Records from a dataset
◆ ◆ ◆ ◆ ◆

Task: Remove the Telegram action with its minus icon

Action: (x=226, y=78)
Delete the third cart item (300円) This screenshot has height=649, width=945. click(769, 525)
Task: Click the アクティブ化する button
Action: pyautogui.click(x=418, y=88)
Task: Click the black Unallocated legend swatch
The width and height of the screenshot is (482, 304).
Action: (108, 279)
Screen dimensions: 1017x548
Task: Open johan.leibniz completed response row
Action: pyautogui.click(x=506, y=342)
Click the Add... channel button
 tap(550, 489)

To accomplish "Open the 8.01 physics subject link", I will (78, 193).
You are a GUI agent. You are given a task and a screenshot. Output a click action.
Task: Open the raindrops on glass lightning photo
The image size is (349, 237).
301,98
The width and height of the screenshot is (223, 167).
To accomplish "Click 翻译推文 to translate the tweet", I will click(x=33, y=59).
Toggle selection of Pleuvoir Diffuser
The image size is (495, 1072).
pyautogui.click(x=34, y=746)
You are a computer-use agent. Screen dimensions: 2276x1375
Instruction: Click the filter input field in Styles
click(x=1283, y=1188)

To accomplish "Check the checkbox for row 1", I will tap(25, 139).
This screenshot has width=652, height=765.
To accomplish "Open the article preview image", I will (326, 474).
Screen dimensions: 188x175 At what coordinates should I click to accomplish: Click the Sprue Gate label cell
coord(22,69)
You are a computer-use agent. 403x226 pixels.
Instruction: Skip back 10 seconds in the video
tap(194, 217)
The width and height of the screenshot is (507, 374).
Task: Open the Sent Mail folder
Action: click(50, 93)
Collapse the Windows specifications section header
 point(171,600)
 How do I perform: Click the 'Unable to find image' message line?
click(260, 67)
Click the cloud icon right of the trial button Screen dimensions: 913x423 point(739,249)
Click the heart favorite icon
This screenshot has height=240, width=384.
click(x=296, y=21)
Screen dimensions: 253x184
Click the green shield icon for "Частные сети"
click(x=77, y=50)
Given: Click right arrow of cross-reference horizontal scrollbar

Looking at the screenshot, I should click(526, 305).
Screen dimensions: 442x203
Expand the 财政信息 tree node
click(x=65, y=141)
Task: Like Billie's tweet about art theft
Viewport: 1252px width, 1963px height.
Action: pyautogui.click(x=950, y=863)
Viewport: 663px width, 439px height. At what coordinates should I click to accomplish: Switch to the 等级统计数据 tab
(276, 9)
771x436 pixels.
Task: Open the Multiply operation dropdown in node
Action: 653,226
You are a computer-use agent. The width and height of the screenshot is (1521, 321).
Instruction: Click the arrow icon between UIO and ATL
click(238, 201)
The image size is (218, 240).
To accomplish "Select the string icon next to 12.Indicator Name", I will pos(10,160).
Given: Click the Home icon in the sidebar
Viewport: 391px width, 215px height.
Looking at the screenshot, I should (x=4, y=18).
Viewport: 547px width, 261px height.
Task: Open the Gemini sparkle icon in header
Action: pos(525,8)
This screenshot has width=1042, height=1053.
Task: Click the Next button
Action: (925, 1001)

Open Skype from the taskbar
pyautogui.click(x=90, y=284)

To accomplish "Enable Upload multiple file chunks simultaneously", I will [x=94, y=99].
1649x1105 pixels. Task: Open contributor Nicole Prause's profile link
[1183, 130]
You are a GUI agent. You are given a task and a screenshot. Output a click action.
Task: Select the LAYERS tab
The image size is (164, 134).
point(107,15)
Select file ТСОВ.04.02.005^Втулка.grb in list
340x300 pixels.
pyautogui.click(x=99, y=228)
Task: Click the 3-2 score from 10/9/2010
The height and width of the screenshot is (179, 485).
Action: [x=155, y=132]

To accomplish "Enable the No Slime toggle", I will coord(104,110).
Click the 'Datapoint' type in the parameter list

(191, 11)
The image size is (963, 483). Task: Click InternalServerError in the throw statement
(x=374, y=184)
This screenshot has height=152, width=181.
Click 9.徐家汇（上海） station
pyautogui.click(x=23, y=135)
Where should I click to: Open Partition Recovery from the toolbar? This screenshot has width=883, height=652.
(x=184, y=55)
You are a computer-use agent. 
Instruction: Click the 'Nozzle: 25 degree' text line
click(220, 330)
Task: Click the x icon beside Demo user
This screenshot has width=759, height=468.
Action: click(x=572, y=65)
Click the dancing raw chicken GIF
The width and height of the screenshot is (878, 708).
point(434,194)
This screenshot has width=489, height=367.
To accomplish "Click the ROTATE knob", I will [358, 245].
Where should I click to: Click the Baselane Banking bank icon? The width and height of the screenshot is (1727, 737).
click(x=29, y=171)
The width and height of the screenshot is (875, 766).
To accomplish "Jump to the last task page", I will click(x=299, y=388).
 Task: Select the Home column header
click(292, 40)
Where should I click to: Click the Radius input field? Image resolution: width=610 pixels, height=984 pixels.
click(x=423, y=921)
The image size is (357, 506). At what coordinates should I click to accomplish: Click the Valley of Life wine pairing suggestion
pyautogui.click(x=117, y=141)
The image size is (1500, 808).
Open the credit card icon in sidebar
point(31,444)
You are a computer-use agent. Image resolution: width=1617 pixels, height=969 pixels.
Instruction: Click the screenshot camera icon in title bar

◆ ◆ ◆ ◆ ◆

#### What to do:
Word for word, write out each of the records above.

#### Task solution:
Task: Remove the Telegram action with its minus icon

Action: (x=226, y=78)
Delete the third cart item (300円) This screenshot has height=649, width=945. click(769, 525)
Task: Click the アクティブ化する button
Action: pyautogui.click(x=418, y=88)
Task: Click the black Unallocated legend swatch
The width and height of the screenshot is (482, 304).
Action: (108, 279)
Screen dimensions: 1017x548
Task: Open johan.leibniz completed response row
Action: pyautogui.click(x=506, y=342)
Click the Add... channel button
 tap(550, 489)

To accomplish "Open the 8.01 physics subject link", I will (78, 193).
You are a GUI agent. You are given a task and a screenshot. Output a click action.
Task: Open the raindrops on glass lightning photo
The image size is (349, 237).
301,98
The width and height of the screenshot is (223, 167).
To accomplish "Click 翻译推文 to translate the tweet", I will click(x=33, y=59).
Toggle selection of Pleuvoir Diffuser
The image size is (495, 1072).
pyautogui.click(x=34, y=746)
You are a computer-use agent. Screen dimensions: 2276x1375
Instruction: Click the filter input field in Styles
click(x=1283, y=1188)

To accomplish "Check the checkbox for row 1", I will tap(25, 139).
This screenshot has width=652, height=765.
To accomplish "Open the article preview image", I will (326, 474).
Screen dimensions: 188x175 At what coordinates should I click to accomplish: Click the Sprue Gate label cell
coord(22,69)
You are a computer-use agent. 403x226 pixels.
Instruction: Skip back 10 seconds in the video
tap(194, 217)
The width and height of the screenshot is (507, 374).
Task: Open the Sent Mail folder
Action: click(50, 93)
Collapse the Windows specifications section header
 point(171,600)
 How do I perform: Click the 'Unable to find image' message line?
click(260, 67)
Click the cloud icon right of the trial button Screen dimensions: 913x423 point(739,249)
Click the heart favorite icon
This screenshot has height=240, width=384.
click(x=296, y=21)
Screen dimensions: 253x184
Click the green shield icon for "Частные сети"
click(x=77, y=50)
Given: Click right arrow of cross-reference horizontal scrollbar

Looking at the screenshot, I should click(526, 305).
Screen dimensions: 442x203
Expand the 财政信息 tree node
click(x=65, y=141)
Task: Like Billie's tweet about art theft
Viewport: 1252px width, 1963px height.
Action: pyautogui.click(x=950, y=863)
Viewport: 663px width, 439px height. At what coordinates should I click to accomplish: Switch to the 等级统计数据 tab
(276, 9)
771x436 pixels.
Task: Open the Multiply operation dropdown in node
Action: 653,226
You are a computer-use agent. The width and height of the screenshot is (1521, 321).
Instruction: Click the arrow icon between UIO and ATL
click(238, 201)
The image size is (218, 240).
To accomplish "Select the string icon next to 12.Indicator Name", I will pos(10,160).
Given: Click the Home icon in the sidebar
Viewport: 391px width, 215px height.
Looking at the screenshot, I should (x=4, y=18).
Viewport: 547px width, 261px height.
Task: Open the Gemini sparkle icon in header
Action: pos(525,8)
This screenshot has width=1042, height=1053.
Task: Click the Next button
Action: (925, 1001)

Open Skype from the taskbar
pyautogui.click(x=90, y=284)

To accomplish "Enable Upload multiple file chunks simultaneously", I will [x=94, y=99].
1649x1105 pixels. Task: Open contributor Nicole Prause's profile link
[1183, 130]
You are a GUI agent. You are given a task and a screenshot. Output a click action.
Task: Select the LAYERS tab
The image size is (164, 134).
point(107,15)
Select file ТСОВ.04.02.005^Втулка.grb in list
340x300 pixels.
pyautogui.click(x=99, y=228)
Task: Click the 3-2 score from 10/9/2010
The height and width of the screenshot is (179, 485).
Action: [x=155, y=132]

To accomplish "Enable the No Slime toggle", I will coord(104,110).
Click the 'Datapoint' type in the parameter list

(191, 11)
The image size is (963, 483). Task: Click InternalServerError in the throw statement
(x=374, y=184)
This screenshot has height=152, width=181.
Click 9.徐家汇（上海） station
pyautogui.click(x=23, y=135)
Where should I click to: Open Partition Recovery from the toolbar? This screenshot has width=883, height=652.
(x=184, y=55)
You are a computer-use agent. 
Instruction: Click the 'Nozzle: 25 degree' text line
click(220, 330)
Task: Click the x icon beside Demo user
This screenshot has width=759, height=468.
Action: click(x=572, y=65)
Click the dancing raw chicken GIF
The width and height of the screenshot is (878, 708).
point(434,194)
This screenshot has width=489, height=367.
To accomplish "Click the ROTATE knob", I will [358, 245].
Where should I click to: Click the Baselane Banking bank icon? The width and height of the screenshot is (1727, 737).
click(x=29, y=171)
The width and height of the screenshot is (875, 766).
To accomplish "Jump to the last task page", I will click(x=299, y=388).
 Task: Select the Home column header
click(292, 40)
Where should I click to: Click the Radius input field? Image resolution: width=610 pixels, height=984 pixels.
click(x=423, y=921)
The image size is (357, 506). At what coordinates should I click to accomplish: Click the Valley of Life wine pairing suggestion
pyautogui.click(x=117, y=141)
The image size is (1500, 808).
Open the credit card icon in sidebar
point(31,444)
You are a computer-use agent. Image resolution: width=1617 pixels, height=969 pixels.
Instruction: Click the screenshot camera icon in title bar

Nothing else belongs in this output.